In the late 18th- and early-19th centuries, cities such as Philadelphia, Baltimore and New York had a patchwork of school options. Most schools ran on tuition dollars, with families paying directly for the kind of schools they wanted. For poorer White families and for all non-White children, there were few options. Churches ran tuition-free schools for some children, but there were not nearly enough of these schools and they tended only to teach children of their own denominations. Children with no church connections were out of luck.
White elites saw this as problematic because they feared that illiterate children would grow into criminal adults. So they founded philanthropic organizations to provide segregated, tuition-free schools for Black families. In New York, the Manumission Society opened its first free school for Black children in 1787. In 1799, elite Philadelphians organized the “Philadelphia Society for the Free Instruction of Indigent Boys.”

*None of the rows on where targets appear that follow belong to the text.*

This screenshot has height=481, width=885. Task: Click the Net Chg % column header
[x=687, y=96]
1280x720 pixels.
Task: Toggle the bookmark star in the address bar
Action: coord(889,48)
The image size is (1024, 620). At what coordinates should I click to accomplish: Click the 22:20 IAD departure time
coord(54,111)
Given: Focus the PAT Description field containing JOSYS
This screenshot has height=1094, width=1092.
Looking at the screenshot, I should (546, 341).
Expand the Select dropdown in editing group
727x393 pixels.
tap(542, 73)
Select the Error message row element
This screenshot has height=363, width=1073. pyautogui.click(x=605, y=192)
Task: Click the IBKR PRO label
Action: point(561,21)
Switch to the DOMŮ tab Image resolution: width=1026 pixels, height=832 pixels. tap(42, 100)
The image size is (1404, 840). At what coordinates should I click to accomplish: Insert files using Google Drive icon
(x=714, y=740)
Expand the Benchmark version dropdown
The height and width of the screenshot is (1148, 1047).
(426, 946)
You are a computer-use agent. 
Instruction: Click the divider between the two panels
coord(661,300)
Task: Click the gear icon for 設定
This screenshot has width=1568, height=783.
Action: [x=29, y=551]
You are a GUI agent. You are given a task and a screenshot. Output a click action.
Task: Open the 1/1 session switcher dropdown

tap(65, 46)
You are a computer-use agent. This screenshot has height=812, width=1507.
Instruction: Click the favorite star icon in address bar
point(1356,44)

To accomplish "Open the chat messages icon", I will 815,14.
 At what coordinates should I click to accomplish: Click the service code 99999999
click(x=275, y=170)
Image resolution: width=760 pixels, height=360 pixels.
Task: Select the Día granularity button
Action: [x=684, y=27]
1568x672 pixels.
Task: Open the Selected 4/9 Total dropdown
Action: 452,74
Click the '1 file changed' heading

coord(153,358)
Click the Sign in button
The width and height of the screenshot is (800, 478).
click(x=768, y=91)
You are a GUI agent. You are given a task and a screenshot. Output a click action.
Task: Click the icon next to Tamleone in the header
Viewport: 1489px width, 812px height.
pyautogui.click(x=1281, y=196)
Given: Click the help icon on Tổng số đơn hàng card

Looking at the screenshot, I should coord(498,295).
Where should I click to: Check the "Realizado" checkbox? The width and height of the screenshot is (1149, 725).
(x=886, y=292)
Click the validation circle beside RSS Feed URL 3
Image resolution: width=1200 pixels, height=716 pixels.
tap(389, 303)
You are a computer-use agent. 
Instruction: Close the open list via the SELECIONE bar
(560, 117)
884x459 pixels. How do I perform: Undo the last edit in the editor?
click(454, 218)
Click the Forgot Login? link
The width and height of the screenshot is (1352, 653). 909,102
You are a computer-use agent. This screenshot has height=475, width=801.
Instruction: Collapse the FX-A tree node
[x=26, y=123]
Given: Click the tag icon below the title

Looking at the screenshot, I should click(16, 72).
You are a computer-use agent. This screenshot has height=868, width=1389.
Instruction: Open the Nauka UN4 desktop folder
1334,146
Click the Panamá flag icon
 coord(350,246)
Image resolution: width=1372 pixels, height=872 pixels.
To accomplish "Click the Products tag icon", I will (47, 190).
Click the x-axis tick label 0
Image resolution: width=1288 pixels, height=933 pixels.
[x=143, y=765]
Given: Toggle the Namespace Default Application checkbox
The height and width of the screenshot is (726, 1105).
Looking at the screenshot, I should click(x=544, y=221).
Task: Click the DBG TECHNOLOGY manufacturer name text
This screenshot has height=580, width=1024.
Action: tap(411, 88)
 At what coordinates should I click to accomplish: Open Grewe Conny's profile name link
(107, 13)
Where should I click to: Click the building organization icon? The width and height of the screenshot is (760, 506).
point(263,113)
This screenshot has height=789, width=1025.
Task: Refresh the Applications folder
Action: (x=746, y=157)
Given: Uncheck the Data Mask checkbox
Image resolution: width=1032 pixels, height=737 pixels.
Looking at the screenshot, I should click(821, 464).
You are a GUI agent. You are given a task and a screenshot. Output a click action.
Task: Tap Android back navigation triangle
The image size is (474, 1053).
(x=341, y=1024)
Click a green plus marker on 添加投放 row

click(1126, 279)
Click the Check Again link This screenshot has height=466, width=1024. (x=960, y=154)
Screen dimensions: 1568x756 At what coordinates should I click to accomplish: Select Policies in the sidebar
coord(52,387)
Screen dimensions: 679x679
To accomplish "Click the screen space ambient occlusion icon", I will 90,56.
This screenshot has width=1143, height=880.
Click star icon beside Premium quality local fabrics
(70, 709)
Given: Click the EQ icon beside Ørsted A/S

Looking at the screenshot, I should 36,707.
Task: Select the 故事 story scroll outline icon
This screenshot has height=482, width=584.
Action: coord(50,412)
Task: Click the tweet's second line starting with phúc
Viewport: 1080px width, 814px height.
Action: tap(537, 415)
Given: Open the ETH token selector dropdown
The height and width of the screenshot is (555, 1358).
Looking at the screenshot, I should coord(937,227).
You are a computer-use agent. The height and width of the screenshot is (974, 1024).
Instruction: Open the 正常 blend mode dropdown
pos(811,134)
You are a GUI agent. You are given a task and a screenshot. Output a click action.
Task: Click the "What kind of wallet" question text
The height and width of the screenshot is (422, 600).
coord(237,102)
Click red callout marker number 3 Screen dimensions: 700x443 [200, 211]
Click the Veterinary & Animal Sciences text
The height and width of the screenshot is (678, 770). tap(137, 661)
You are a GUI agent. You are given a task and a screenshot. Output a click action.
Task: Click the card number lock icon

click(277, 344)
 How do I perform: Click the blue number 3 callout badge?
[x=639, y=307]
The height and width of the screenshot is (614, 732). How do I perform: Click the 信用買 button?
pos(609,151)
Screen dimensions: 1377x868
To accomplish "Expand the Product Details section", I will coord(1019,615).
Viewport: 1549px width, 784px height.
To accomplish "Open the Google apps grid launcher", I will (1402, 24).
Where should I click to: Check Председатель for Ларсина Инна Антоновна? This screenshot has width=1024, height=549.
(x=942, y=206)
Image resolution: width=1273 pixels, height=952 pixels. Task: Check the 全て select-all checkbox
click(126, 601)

Pennsylvania’s state government recognized the need for tuition-free education for low-income families, organizing its first “Public School” district for Philadelphia in 1818. As in New York, Philadelphia’s schools expressly mandated that African American children be included in the new tuition-free schools, though in Philadelphia it took four years for city leaders to open a segregated school for Black children.
There’s a lot of solid history here, leading to this conclusion:
The lesson for today’s school leaders is clear: The only surefire way to guarantee school enrollment is to offer high-quality schools with welcoming, nurturing environments. In 2021, as in 1821, parents will not send their children to be insulted or to have their time wasted. Instead of blaming parents for inadequate enthusiasm, school leaders need to invest resources to fix inadequate schools.